* TEXT BLOCK
BEGIN

The content creator device 12 may be operated by a movie studio, game programmer, manufacturers of VR systems, or any other entity that may generate multi-channel audio content for consumption by operators of content consumer devices, such as the content consumer device 14. In some examples, the content creator device 12 may be operated by an individual user who would like to compress HOA coefficients 11. Often, the content creator device 12 generates audio content in conjunction with video content and/or content that can be expressed via tactile or haptic output. For instance, the content creator device 12 may include, be, or be part of a system that generates VR, MR, or AR environment data. The content consumer device 14 may be operated by an individual. The content consumer device 14 may include an audio playback system 16, which may refer to any form of audio playback system capable of rendering SHC for play back as multi-channel audio content.
For instance, the content consumer device 14 may include, be, or be part of a system that provides a VR, MR, or AR environment or experience to a user. As such, the content consumer device 14 may also include components for output of video data, for the output and input of tactile or haptic communications, etc. For ease of illustration purposes only, the content creator device 12 and the content consumer device 14 are illustrated in FIG. 2A using various audio-related components, although it will be appreciated that, in accordance with VR and AR technology, one or both devices may include additional components configured to process non-audio data (e.g., other sensory data), as well.

END

* TO DO
a. Set down word for word the portion of the passage on content creator and consumer devices starting with "For instance, the content consumer" and going on through "data), as well.".
b. Write the next part of the passage on content creator and consumer devices, picking up after its final sentence.

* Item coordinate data
BEGIN

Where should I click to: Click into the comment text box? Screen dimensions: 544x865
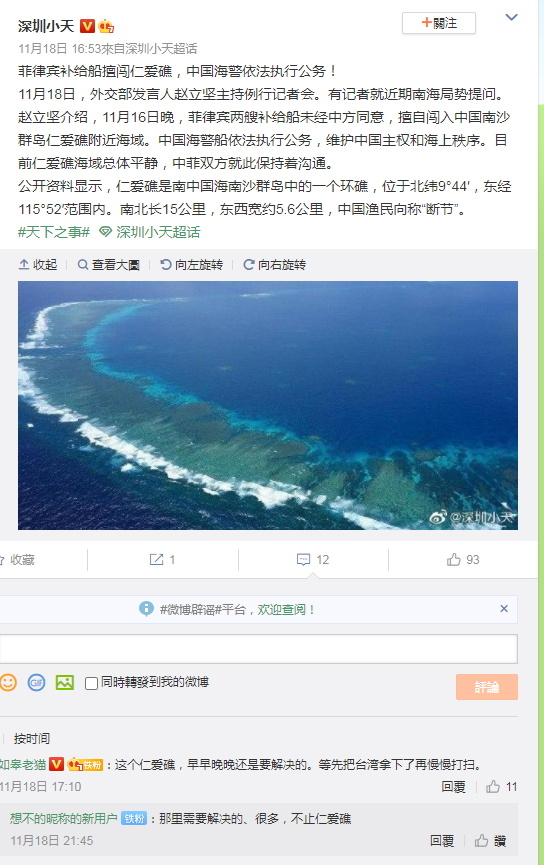tap(258, 649)

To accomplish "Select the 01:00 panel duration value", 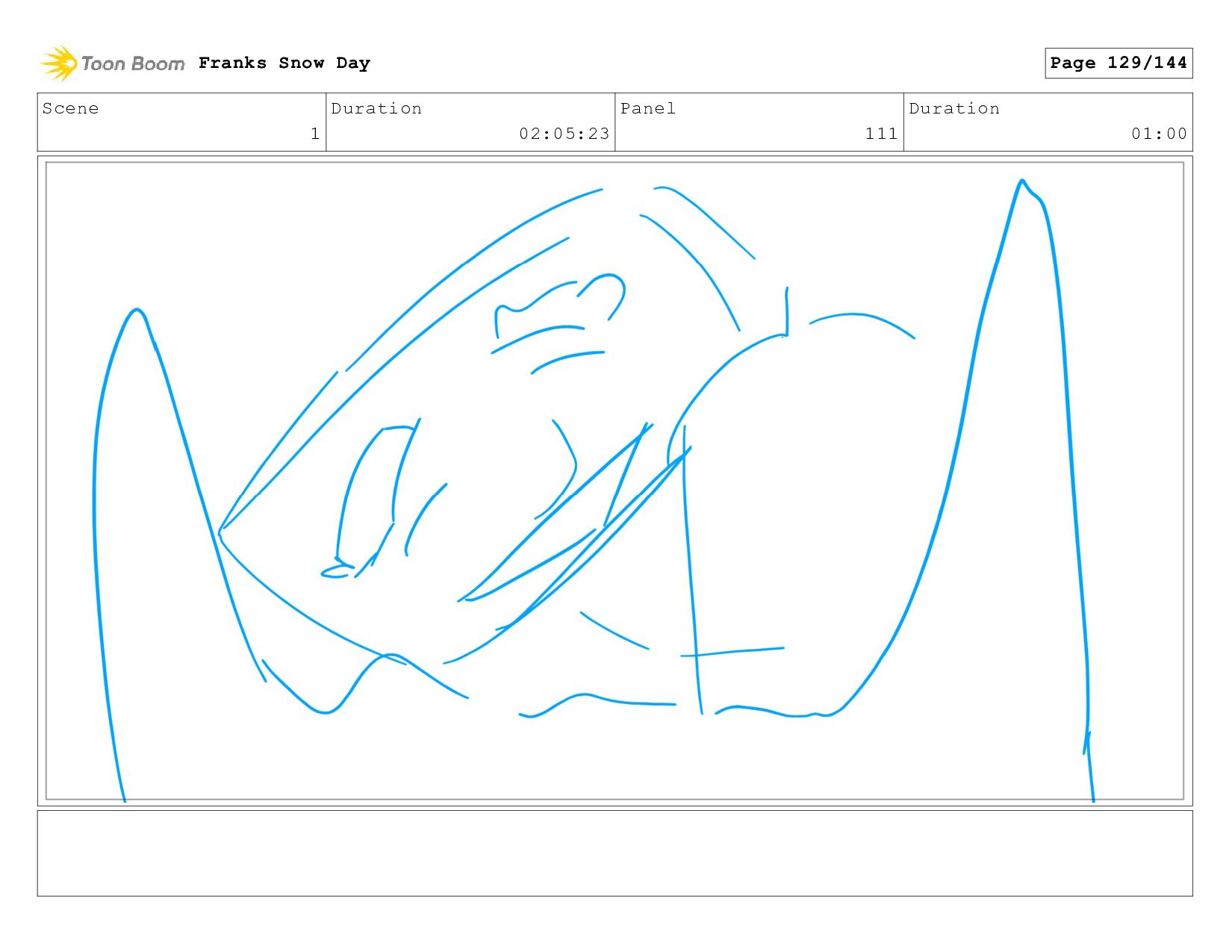I will point(1159,134).
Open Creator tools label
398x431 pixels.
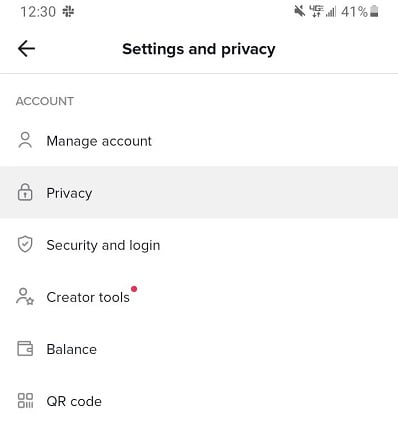[88, 297]
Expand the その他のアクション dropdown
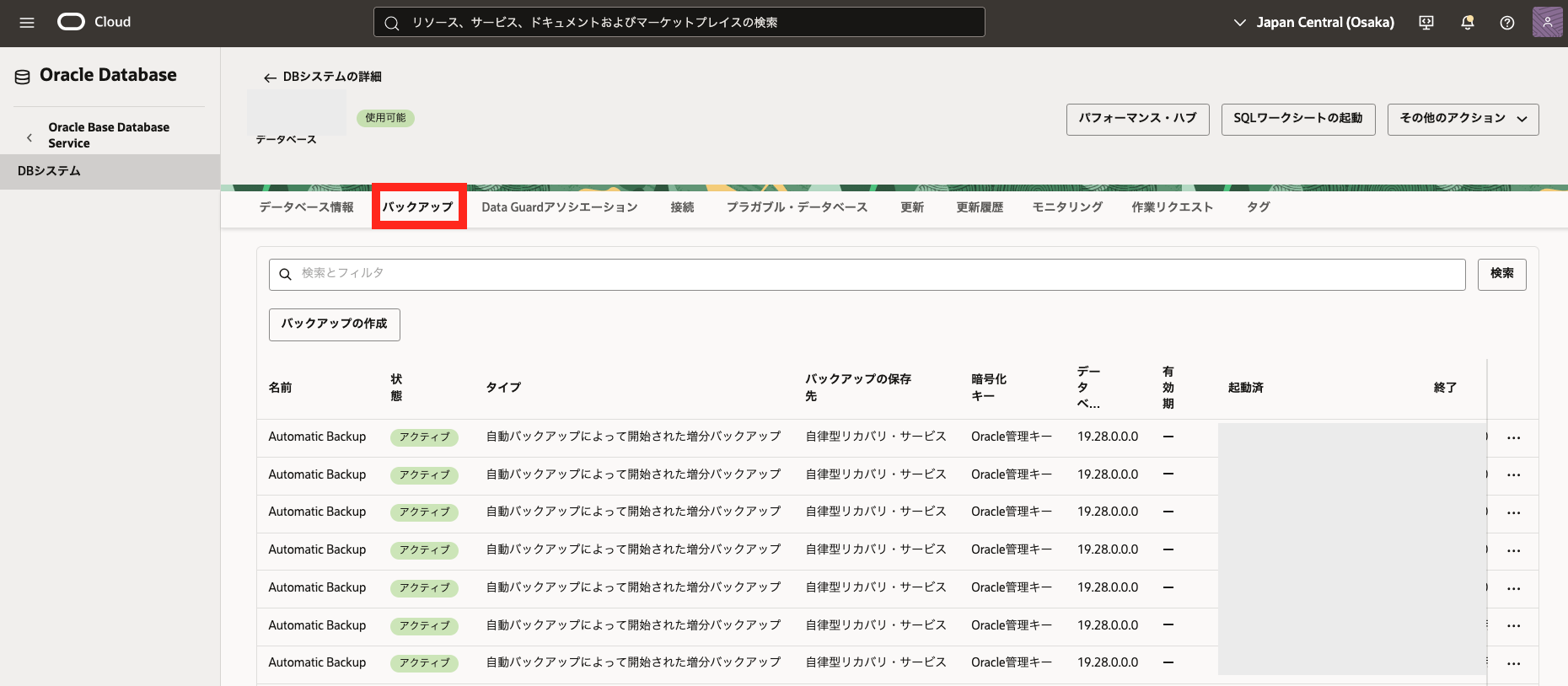Viewport: 1568px width, 686px height. tap(1463, 119)
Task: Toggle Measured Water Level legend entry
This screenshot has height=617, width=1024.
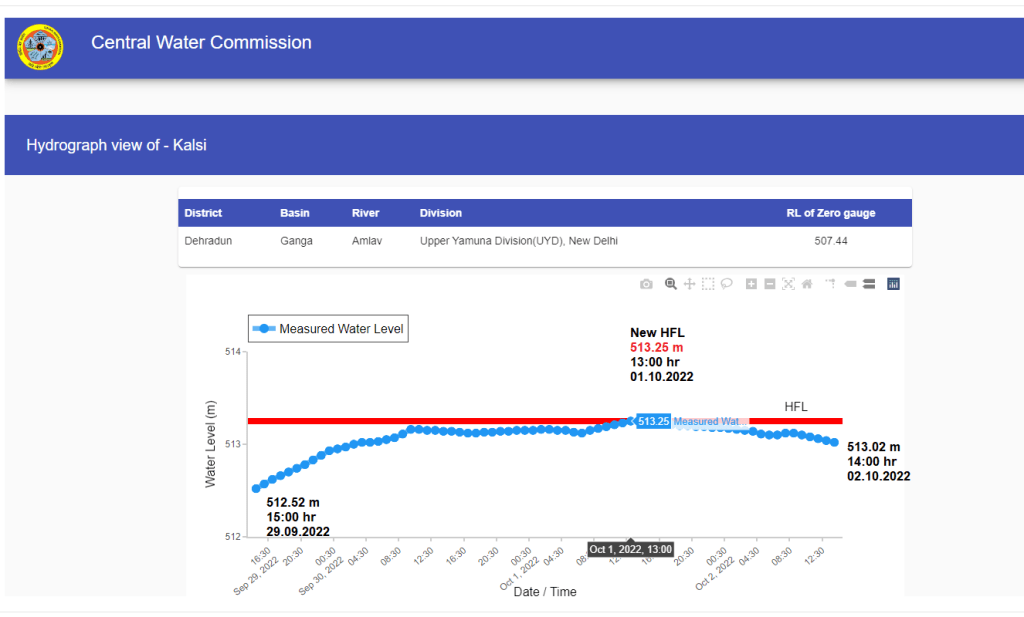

END

* RESULTS BY TASK
a.
For instance, the content consumer device 14 may include, be, or be part of a system that provides a VR, MR, or AR environment or experience to a user. As such, the content consumer device 14 may also include components for output of video data, for the output and input of tactile or haptic communications, etc. For ease of illustration purposes only, the content creator device 12 and the content consumer device 14 are illustrated in FIG. 2A using various audio-related components, although it will be appreciated that, in accordance with VR and AR technology, one or both devices may include additional components configured to process non-audio data (e.g., other sensory data), as well.

b.
The content creator device 12 includes an audio editing system 18. The content creator device 12 obtain live recordings 7 in various formats (including directly as HOA coefficients) and audio objects 9, which the content creator device 12 may edit using audio editing system 18. Two or more microphones or microphone arrays (hereinafter, “microphones 5”) may capture the live recordings 7. The content creator device 12 may, during the editing process, render HOA coefficients 11 from audio objects 9, listening to the rendered speaker feeds in an attempt to identify various aspects of the soundfield that require further editing. The content creator device 12 may then edit the HOA coefficients 11 (potentially indirectly through manipulation of different ones of the audio objects 9 from which the source HOA coefficients may be derived in the manner described above). The content creator device 12 may employ the audio editing system 18 to generate the HOA coefficients 11. The audio editing system 18 represents any system capable of editing audio data and outputting the audio data as one or more source spherical harmonic coefficients.
When the editing process is complete, the content creator device 12 may generate a bitstream 21 based on the HOA coefficients 11. That is, the content creator device 12 includes an audio encoding device 20 that represents a device configured to encode or otherwise compress HOA coefficients 11 in accordance with various aspects of the techniques described in this disclosure to generate the bitstream 21. The audio encoding device 20 may generate the bitstream 21 for transmission, as one example, across a transmission channel, which may be a wired or wireless channel, a data storage device, or the like. The bitstream 21 may represent an encoded version of the HOA coefficients 11 and may include a primary bitstream and another side bitstream, which may be referred to as side channel information. As shown in FIG. 2A, the audio encoding device 20 may also transmit metadata 23 over the transmission channel. In various examples, the audio encoding device 20 may generate the metadata 23 to include parallax-adjusting information with respect to the audio objects communicated via the bitstream 21. Although the metadata 23 is illustrated as being separate from the bitstream 21, the bitstream 21 may, in some examples, include the metadata 23.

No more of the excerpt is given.